What are the responsibilities and job description for the Site Reliability Engineer position at Broadridge Financial Solutions?
At Broadridge, we've built a culture where the highest goal is to empower others to accomplish more. If you're passionate about developing your career, while helping others along the way, come and help us achieve our goals.
Broadridge is growing, and we are seeking a Site Reliability Engineer to join our team. We are looking for someone responsible for designing, implementing, and operating the technical infrastructure for strategic Broadridge applications and services. We expect you to craft technical solutions and automated operational processes for next-generation Broadridge platforms for automation, availability, performance, scale, and cost. You will ensure the continuous health and reliability of the technical infrastructure and the applications/services it supports through Service Level Objectives (SLOs), metrics/Service Level Indicators (SLIs) and continuous operational process improvements.
Responsibilities:
- Works within and across teams to craft, develop, test, implement, and support technical solutions across a full-stack of development tools and technologies.
- Translates business requirements into technical designs, considering automation, availability, performance, scale, and cost.
- Ensures technical & security practices along with Broadridge standards are adhered to in the design of technical infrastructure.
- Participates in technical design sessions and works closely with multiple teams, including application development teams, infrastructure teams, vendors, and clients, if needed, to review the infrastructure designs for new projects.
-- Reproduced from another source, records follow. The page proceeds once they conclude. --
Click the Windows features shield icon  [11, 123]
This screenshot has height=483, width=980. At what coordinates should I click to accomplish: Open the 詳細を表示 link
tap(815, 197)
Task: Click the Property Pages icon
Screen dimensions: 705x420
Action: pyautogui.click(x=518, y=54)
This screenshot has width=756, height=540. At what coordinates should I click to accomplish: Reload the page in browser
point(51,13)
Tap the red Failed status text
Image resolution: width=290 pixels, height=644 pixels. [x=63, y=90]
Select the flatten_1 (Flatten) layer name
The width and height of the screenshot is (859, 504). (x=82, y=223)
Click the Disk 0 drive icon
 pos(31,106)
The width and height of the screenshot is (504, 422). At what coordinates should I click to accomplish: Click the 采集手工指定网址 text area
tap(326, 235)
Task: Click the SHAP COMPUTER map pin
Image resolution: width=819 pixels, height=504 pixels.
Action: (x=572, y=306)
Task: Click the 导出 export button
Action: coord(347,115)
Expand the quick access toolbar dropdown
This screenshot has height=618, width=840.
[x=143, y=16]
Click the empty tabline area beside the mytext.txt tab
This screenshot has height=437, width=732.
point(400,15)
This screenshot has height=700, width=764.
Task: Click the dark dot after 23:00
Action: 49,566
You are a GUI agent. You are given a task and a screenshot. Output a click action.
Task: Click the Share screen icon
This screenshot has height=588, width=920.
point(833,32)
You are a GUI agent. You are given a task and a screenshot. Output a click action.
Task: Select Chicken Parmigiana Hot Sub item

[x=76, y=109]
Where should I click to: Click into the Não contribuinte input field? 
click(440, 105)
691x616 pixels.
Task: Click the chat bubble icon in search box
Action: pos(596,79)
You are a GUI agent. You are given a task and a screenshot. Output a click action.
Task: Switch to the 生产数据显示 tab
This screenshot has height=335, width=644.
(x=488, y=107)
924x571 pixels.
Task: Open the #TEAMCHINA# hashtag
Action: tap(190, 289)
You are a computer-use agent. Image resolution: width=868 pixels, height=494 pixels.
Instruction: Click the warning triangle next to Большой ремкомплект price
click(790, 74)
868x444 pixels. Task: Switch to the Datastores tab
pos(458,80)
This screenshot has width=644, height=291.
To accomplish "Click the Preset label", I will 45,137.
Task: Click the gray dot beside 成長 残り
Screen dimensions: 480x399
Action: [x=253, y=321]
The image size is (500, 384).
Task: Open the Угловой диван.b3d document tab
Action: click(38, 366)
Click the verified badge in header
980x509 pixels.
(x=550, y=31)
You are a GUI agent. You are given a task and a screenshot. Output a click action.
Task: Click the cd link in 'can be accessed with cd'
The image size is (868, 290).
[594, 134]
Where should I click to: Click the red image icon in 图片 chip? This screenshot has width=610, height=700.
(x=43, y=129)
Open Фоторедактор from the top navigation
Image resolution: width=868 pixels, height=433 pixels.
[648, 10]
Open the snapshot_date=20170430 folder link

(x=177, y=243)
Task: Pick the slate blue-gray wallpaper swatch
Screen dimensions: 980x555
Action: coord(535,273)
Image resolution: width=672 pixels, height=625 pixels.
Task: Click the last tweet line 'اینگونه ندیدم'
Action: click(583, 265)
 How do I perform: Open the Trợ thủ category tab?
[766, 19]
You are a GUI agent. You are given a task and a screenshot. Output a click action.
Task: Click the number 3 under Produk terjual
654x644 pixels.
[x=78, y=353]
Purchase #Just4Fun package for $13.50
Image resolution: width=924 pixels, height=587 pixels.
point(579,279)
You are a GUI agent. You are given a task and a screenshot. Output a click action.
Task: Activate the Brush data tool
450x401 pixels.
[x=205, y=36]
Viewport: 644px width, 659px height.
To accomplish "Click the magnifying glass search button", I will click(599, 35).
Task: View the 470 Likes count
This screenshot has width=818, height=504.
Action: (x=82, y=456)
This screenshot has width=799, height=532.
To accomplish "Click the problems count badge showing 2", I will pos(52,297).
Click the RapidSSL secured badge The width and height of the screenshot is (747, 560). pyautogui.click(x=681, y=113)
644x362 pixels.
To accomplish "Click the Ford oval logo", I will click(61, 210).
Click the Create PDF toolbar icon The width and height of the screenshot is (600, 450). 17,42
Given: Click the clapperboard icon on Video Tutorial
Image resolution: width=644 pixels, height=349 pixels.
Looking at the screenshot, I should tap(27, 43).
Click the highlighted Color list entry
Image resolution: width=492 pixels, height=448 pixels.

- Delivers high-quality technical infrastructure, on-time, following Broadridge processes.
- Provides estimates of all priority and non-priority projects along with recommended scope or schedule changes based on capacity and unforeseen challenges.
- Participates in technical implementation to ensure the quality of the infrastructure, automation, and the overall efficiency of the SRE (Service Reliability Engineering) team.
- Tracks Service Level Indicators (SLI) to ensure the health of technical infrastructure and Broadridge services.
- Fixes production issues affecting Broadridge services as needed, taking appropriate corrective actions.
- Conducts preventative maintenance to ensure capacity, scaling, security, and availability of Broadridge services.
- Understands dependencies between infrastructure components, vendor software, custom software, and other parts of the processing stack that support Broadridge Services.
- Collaborates with peers and other technical teams, such as development teams, architecture, database teams, storage teams, server teams, security teams to prevent and shorten production incidents.
- Defines Service Level Objectives (SLOs) for Broadridge Services.
- Implements additional operational improvements for automation, monitoring, and incident management to increase the reliability of Broadridge services.
- Guides more junior associates through established processes.